— Working data —
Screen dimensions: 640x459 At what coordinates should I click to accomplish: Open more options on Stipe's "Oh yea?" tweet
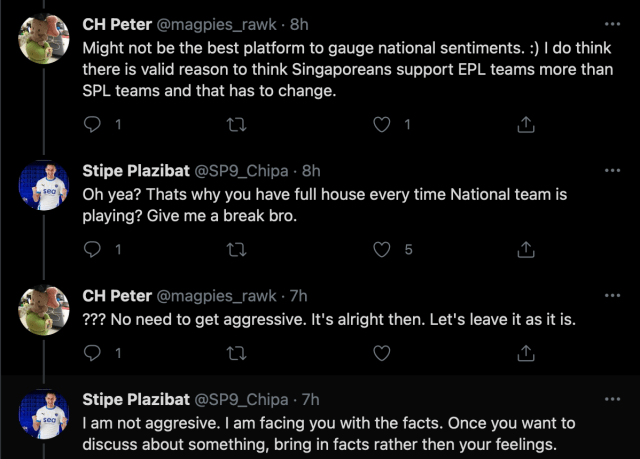[x=612, y=171]
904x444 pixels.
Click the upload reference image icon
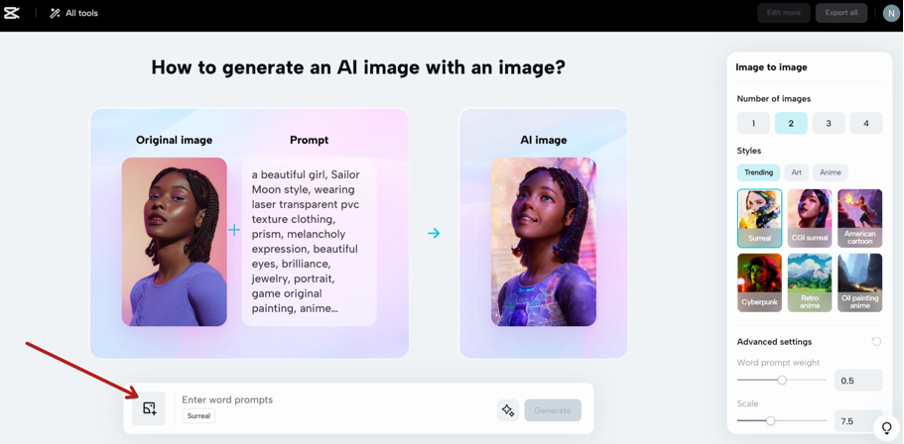point(149,408)
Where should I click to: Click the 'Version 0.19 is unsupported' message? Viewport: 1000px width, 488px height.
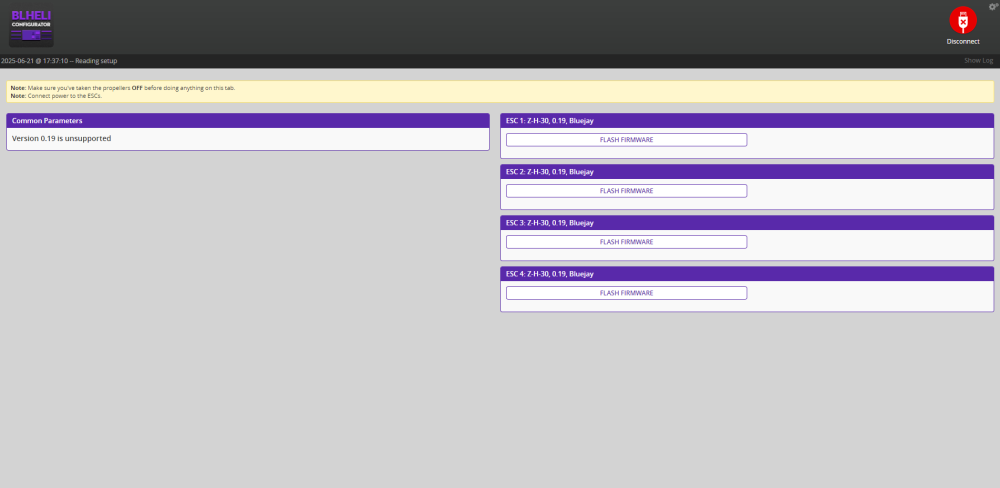[61, 138]
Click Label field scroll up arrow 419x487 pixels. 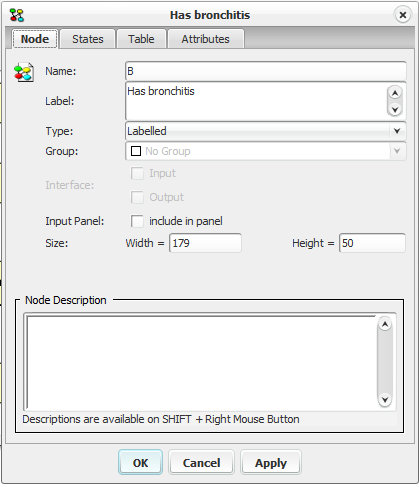click(395, 93)
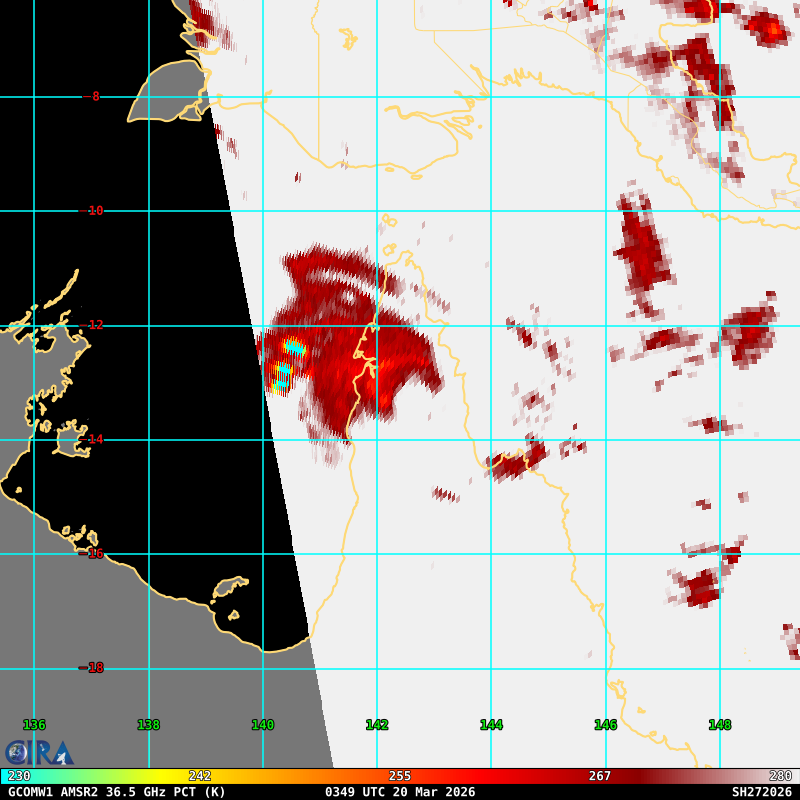Click the island outline near 8S 138E
Image resolution: width=800 pixels, height=800 pixels.
tap(168, 92)
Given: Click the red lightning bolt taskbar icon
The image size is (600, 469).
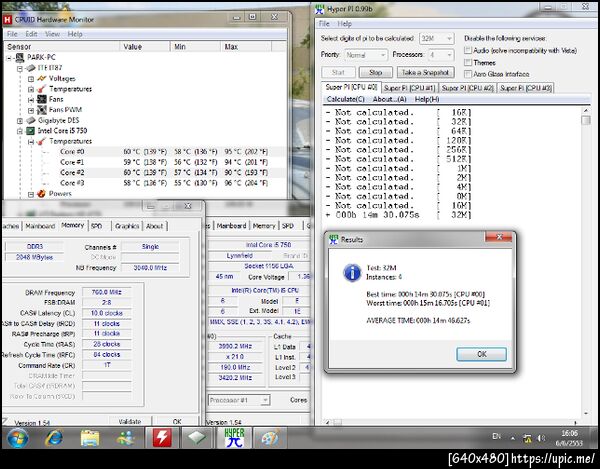Looking at the screenshot, I should tap(160, 438).
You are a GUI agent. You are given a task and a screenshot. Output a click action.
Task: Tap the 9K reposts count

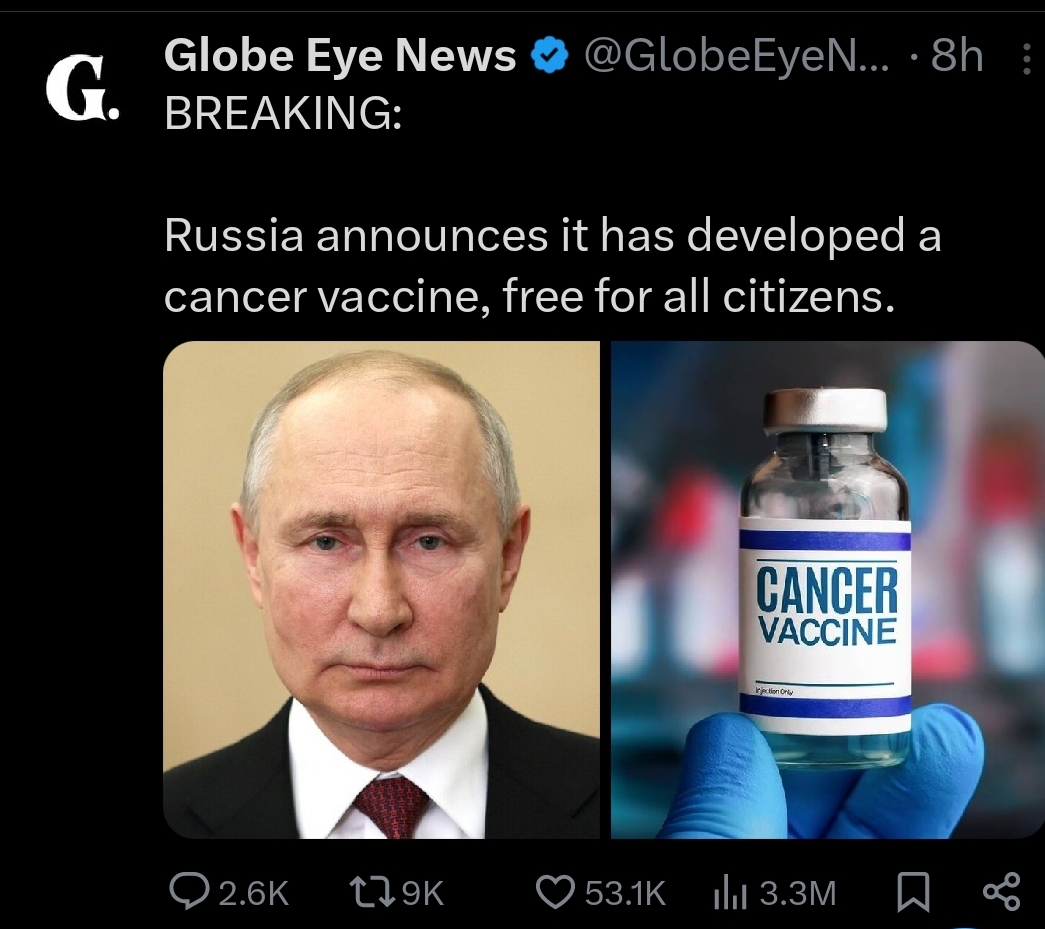423,894
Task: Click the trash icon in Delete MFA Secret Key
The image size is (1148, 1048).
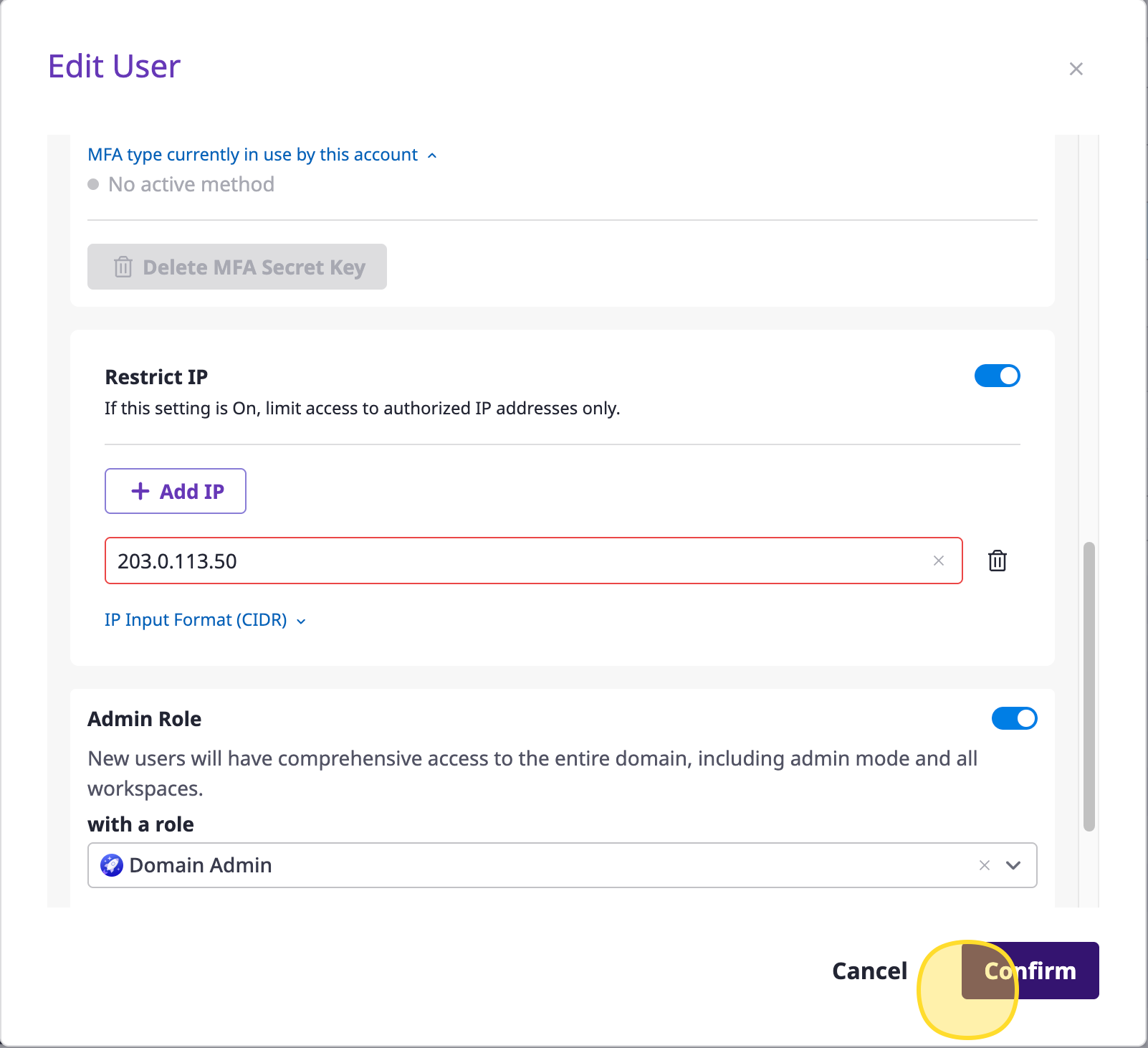Action: click(x=123, y=267)
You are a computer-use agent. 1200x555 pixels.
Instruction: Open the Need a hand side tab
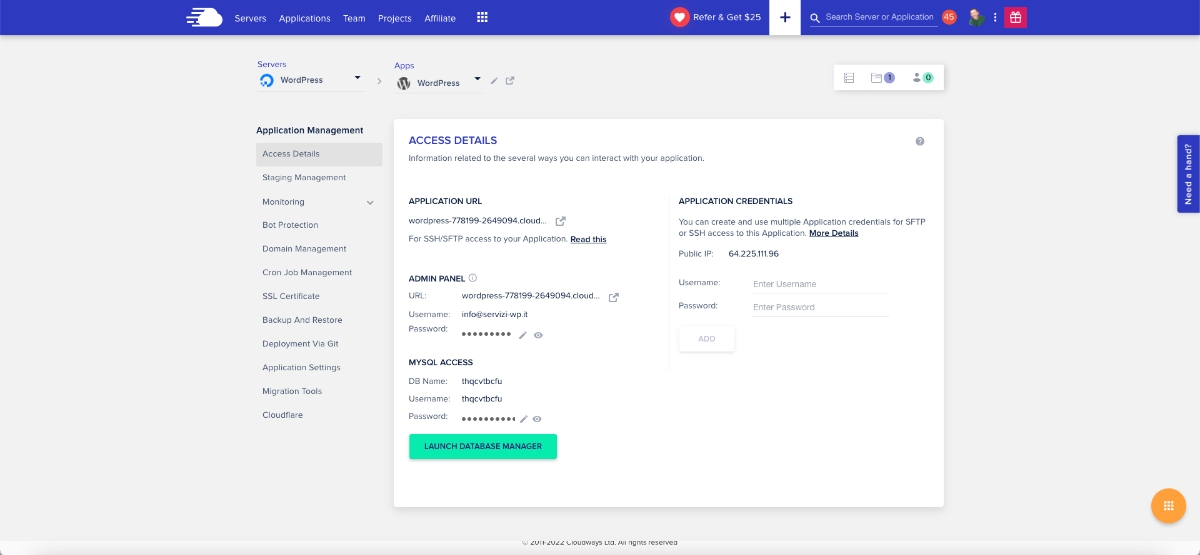1188,174
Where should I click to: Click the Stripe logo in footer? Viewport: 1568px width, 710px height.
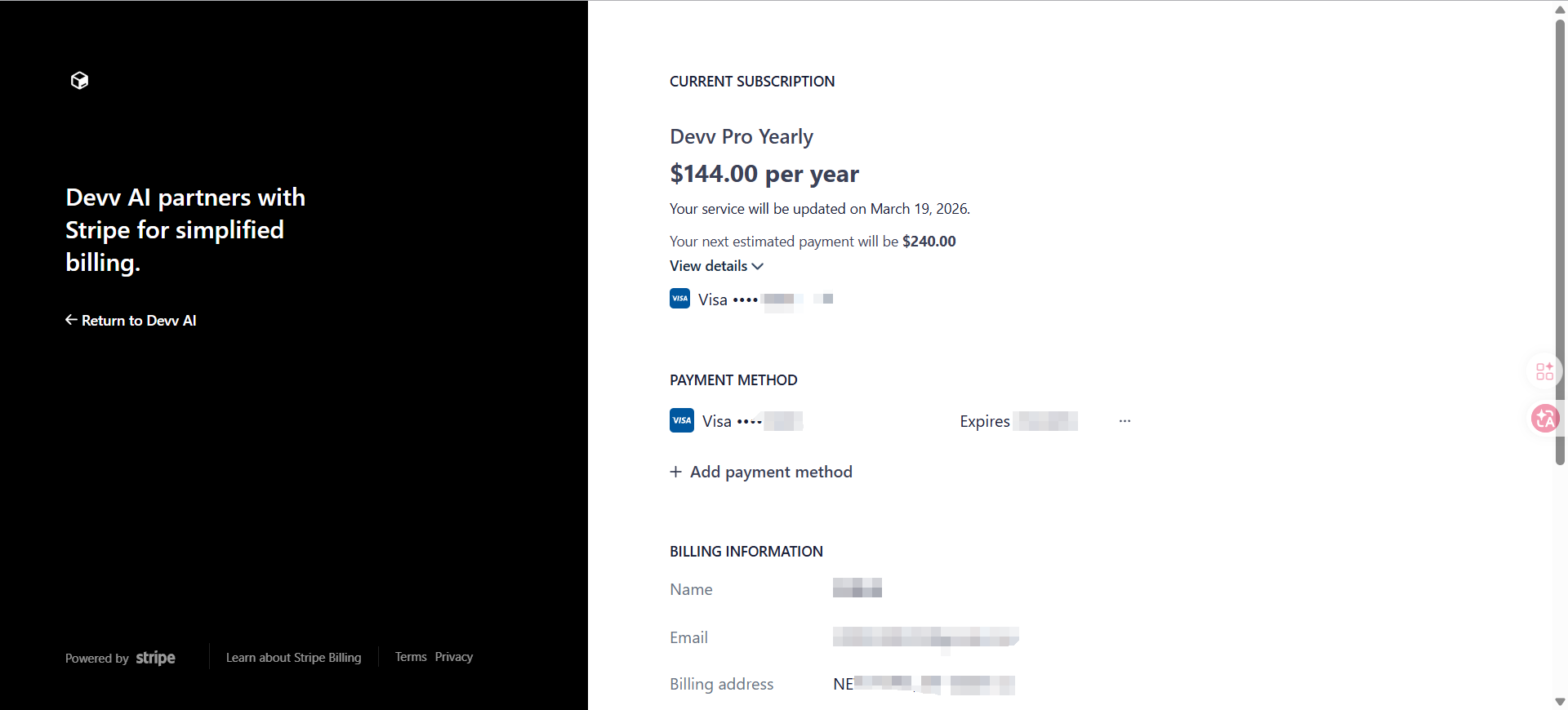[x=155, y=658]
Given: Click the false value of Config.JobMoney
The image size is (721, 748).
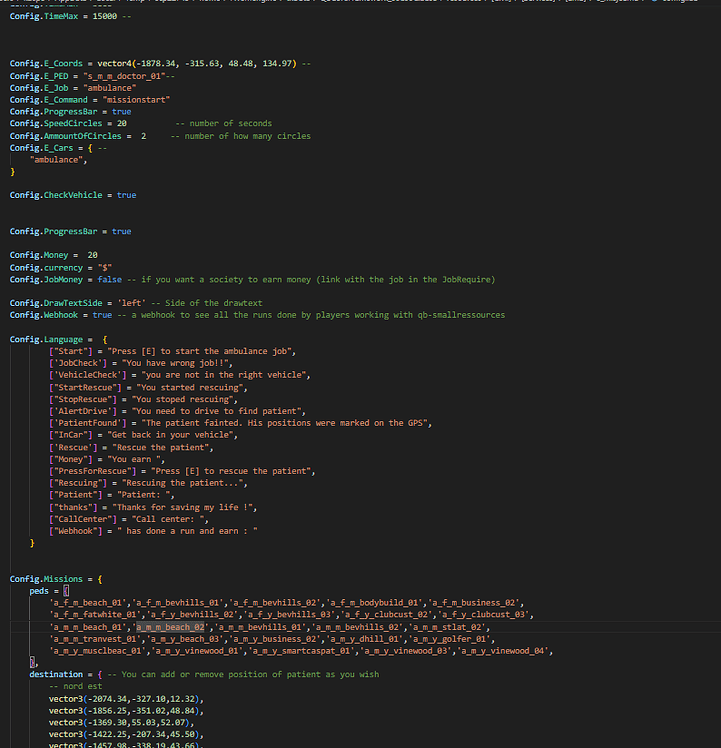Looking at the screenshot, I should (110, 279).
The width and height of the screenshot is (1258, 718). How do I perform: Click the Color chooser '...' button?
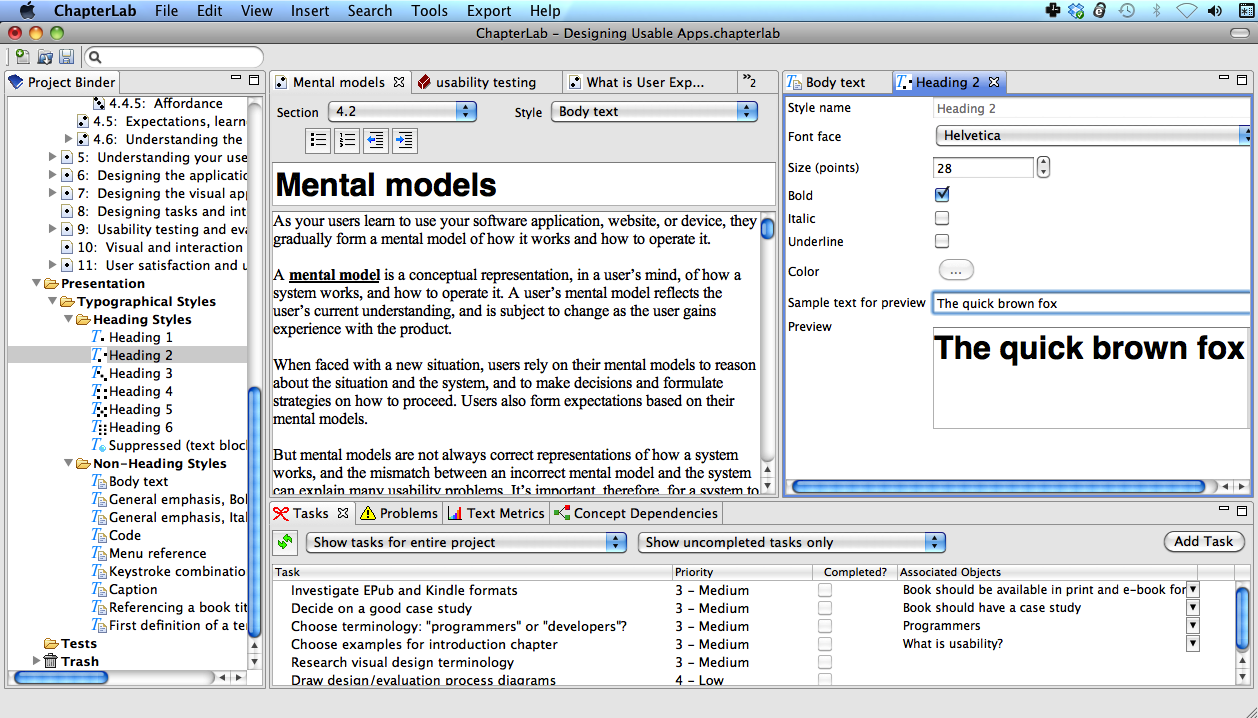point(955,270)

— Work instruction —
Could you give again precisely the lines from the one containing "Where should I click to: Click the Stripe" through the final line of the material above, both included, and no others, dropping the pictures?

— Result for this task —
Where should I click to: Click the Stripe logo in footer? Viewport: 1568px width, 710px height.
[x=155, y=658]
Given: Click the false value of Config.JobMoney
The image size is (721, 748).
Looking at the screenshot, I should (110, 279).
The width and height of the screenshot is (1258, 718). How do I perform: Click the Color chooser '...' button?
point(955,270)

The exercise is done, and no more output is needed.